Aim of the task: Once you have found the line with "The height and" in the records below, retype it and every line after it to the end exactly, with no pictures and nothing more.

Input data:

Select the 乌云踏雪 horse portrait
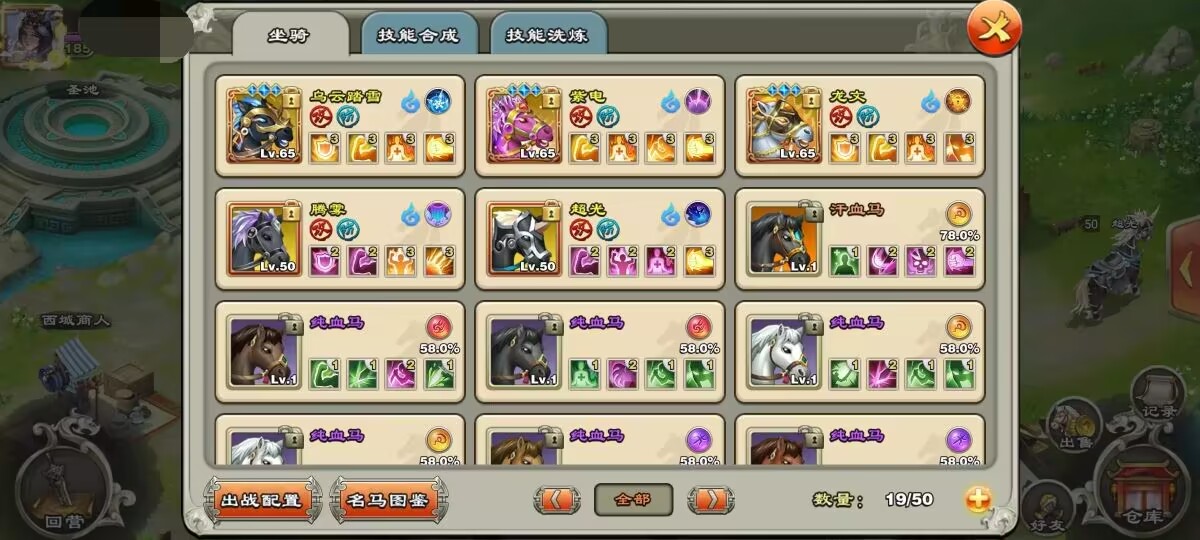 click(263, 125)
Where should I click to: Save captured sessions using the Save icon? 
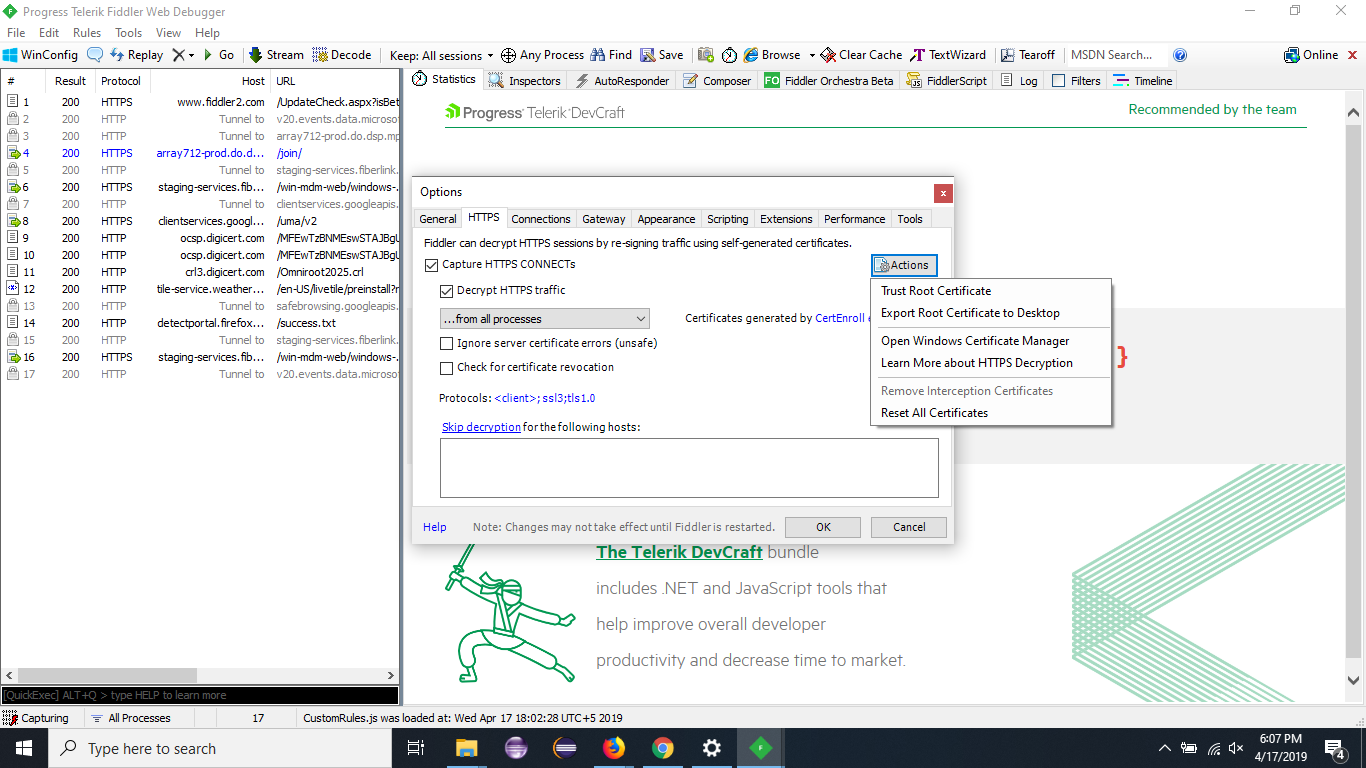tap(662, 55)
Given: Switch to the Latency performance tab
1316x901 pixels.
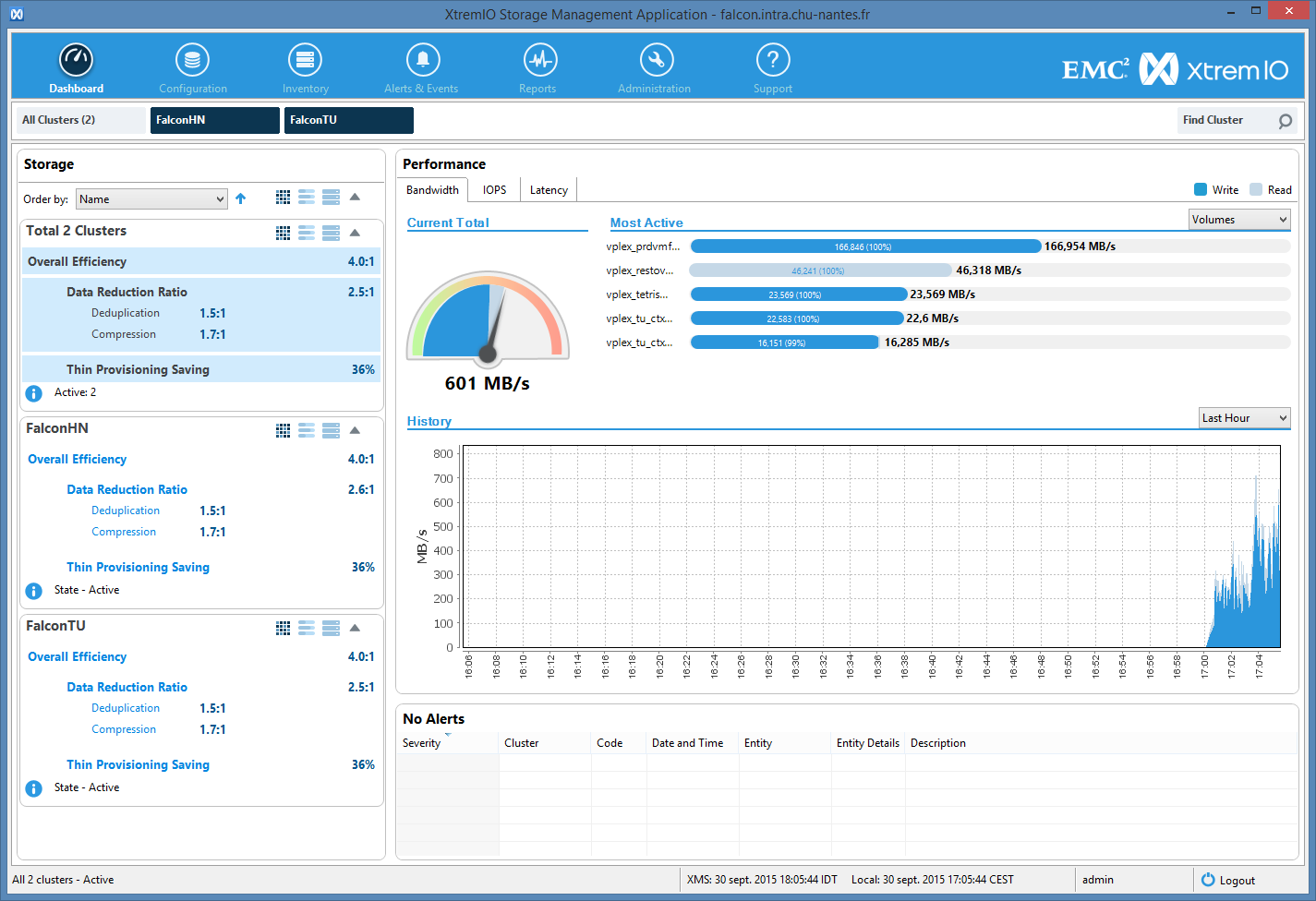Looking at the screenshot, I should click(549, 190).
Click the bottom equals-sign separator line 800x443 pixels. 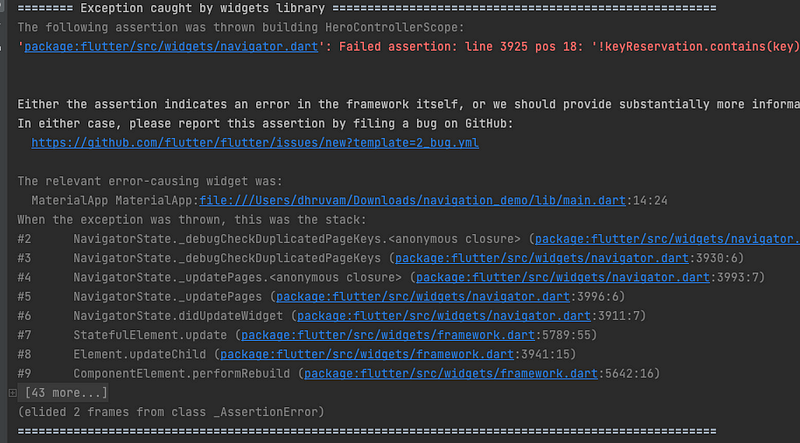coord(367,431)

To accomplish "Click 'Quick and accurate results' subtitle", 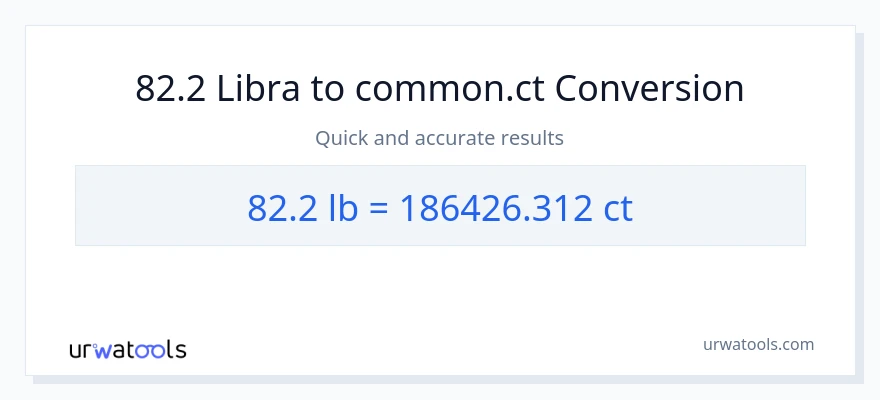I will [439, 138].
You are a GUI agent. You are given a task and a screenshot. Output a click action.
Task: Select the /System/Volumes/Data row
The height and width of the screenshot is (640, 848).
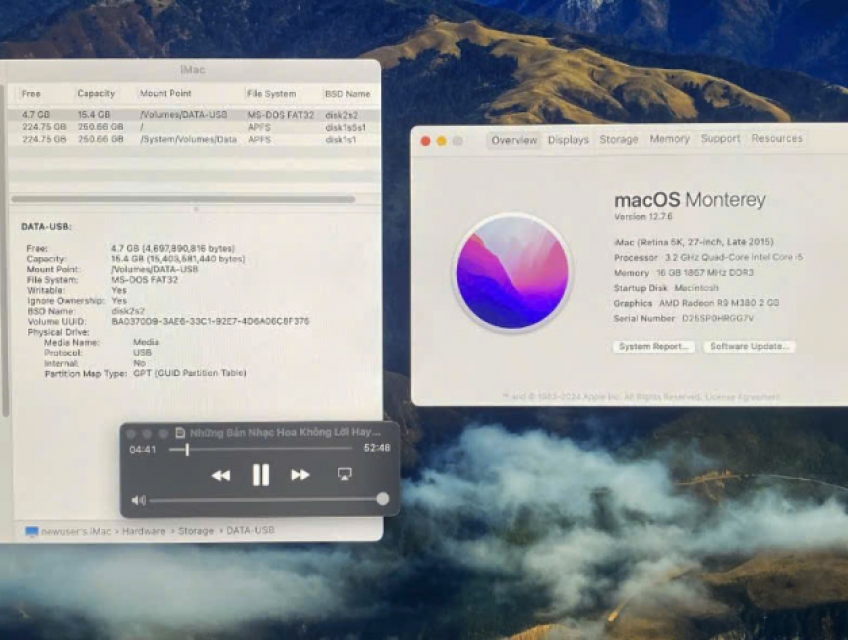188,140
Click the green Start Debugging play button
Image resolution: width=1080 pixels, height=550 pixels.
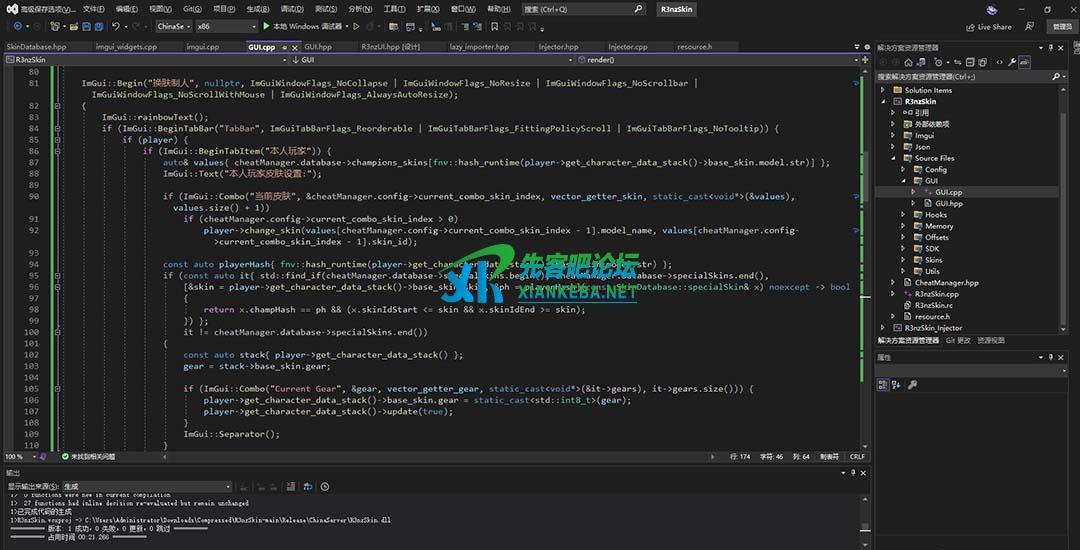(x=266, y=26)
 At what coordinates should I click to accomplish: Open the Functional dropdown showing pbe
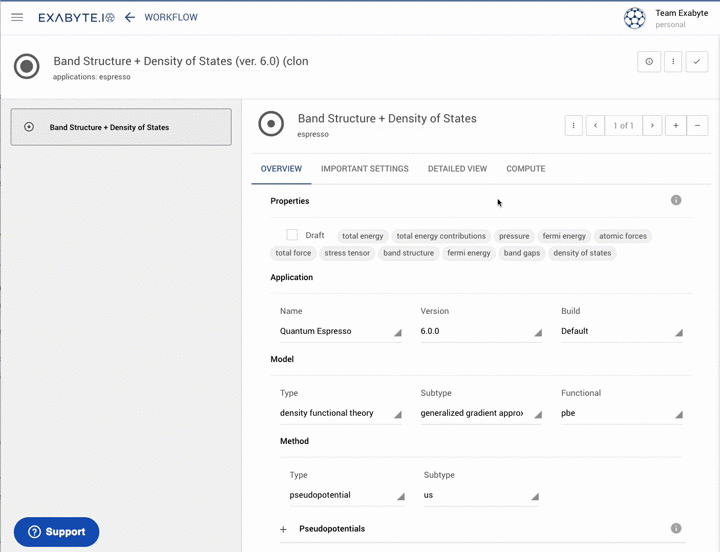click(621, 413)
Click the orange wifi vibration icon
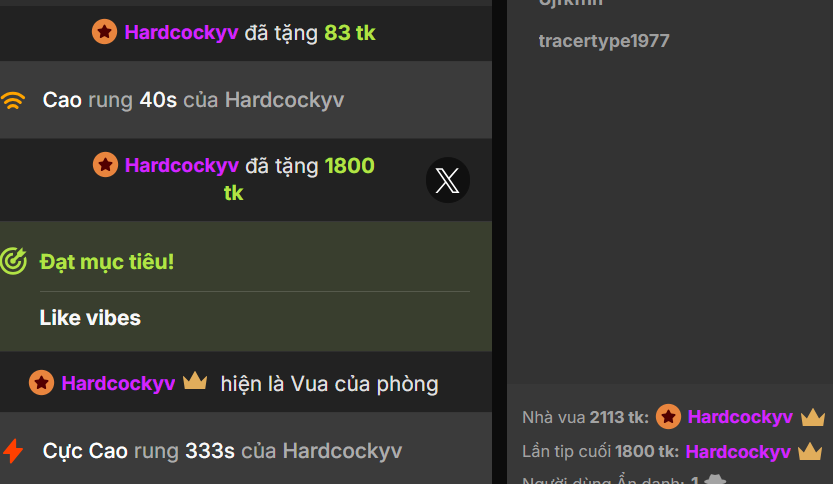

Task output:
The height and width of the screenshot is (640, 848).
188,140
Click the green Start Debugging play button
Image resolution: width=1080 pixels, height=550 pixels.
(x=266, y=26)
 At what coordinates should I click to accomplish: Open the Functional dropdown showing pbe
click(621, 413)
Click the orange wifi vibration icon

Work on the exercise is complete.